DATASET ENTRIES START
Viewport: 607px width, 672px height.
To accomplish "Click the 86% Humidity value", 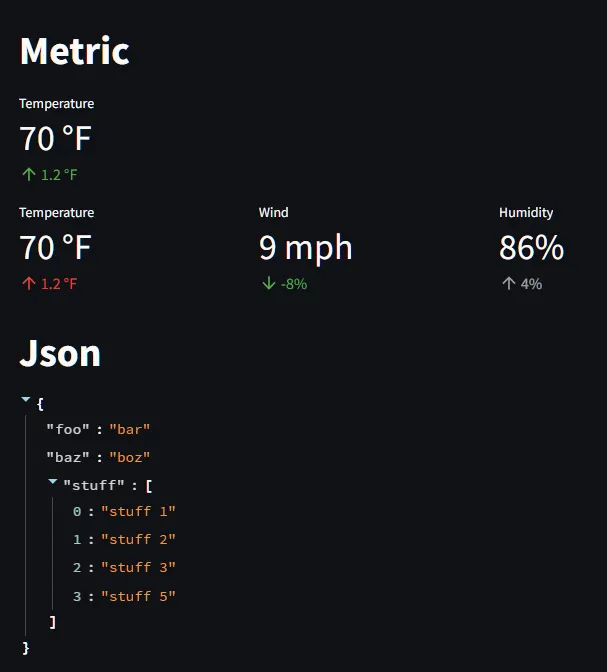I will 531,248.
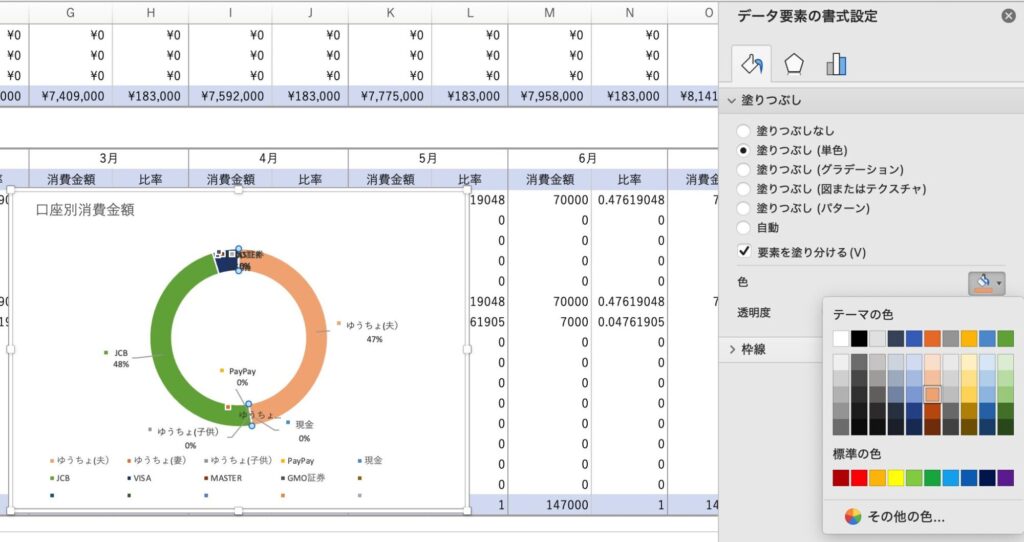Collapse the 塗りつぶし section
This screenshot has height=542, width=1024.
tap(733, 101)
DATASET ENTRIES END
DATASET ENTRIES START
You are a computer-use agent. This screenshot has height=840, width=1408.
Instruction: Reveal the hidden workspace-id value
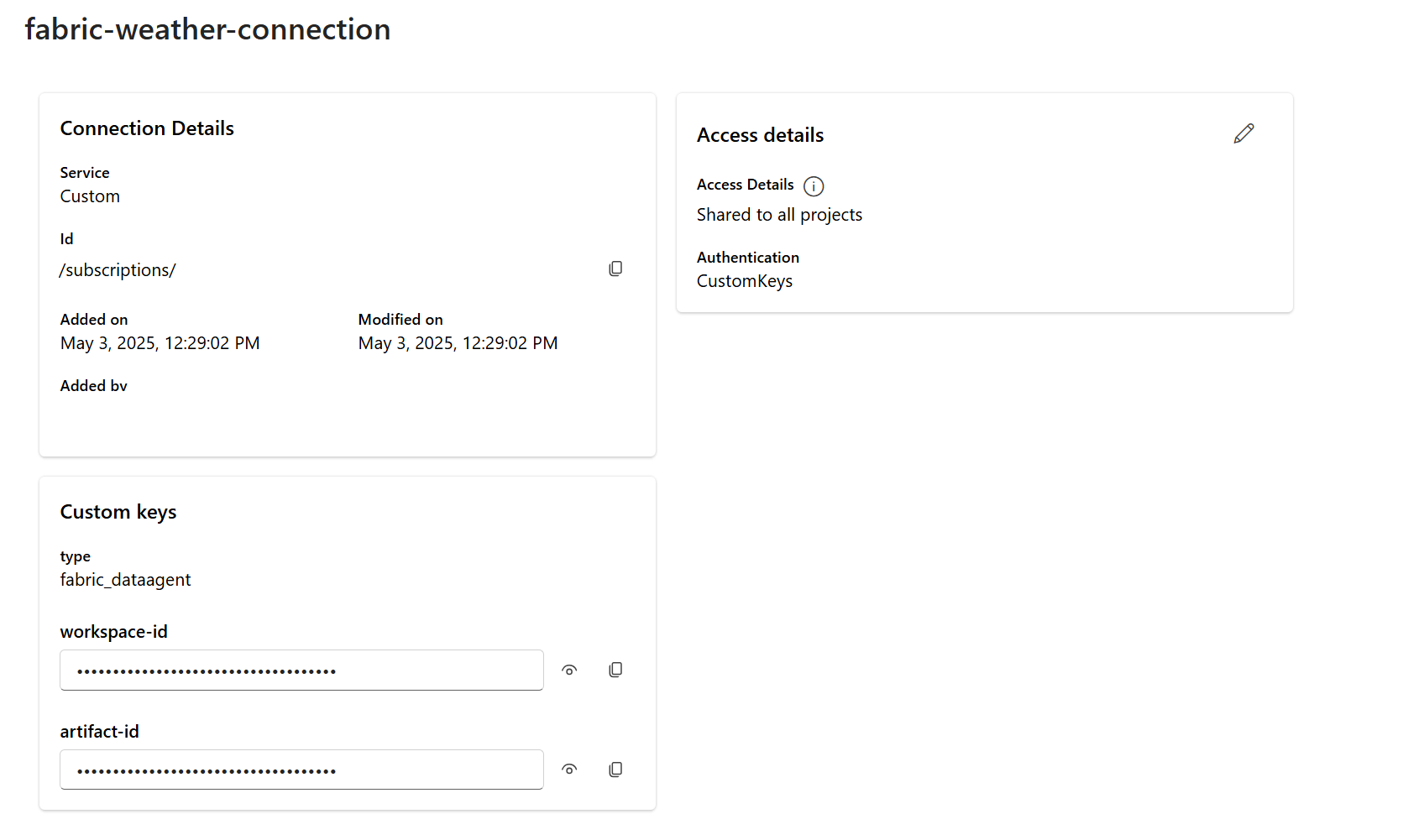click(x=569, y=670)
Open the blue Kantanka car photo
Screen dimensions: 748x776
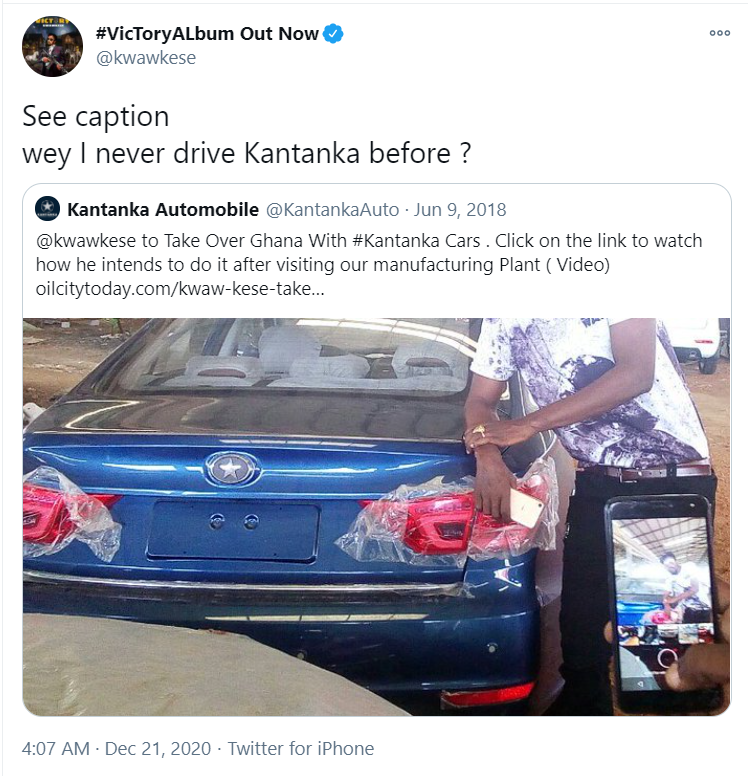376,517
DATASET ENTRIES END
DATASET ENTRIES START
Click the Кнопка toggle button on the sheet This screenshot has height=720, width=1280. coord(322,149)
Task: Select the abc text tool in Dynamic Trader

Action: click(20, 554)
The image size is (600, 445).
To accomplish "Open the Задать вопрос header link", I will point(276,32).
DATASET ENTRIES END
WHAT YOU SHOULD DO: In the records above, locate every line with the string "Open" and copy it.

SOLUTION TO THIS PROBLEM:
Open the blue Kantanka car photo
To accomplish "Open the Задать вопрос header link", I will point(276,32).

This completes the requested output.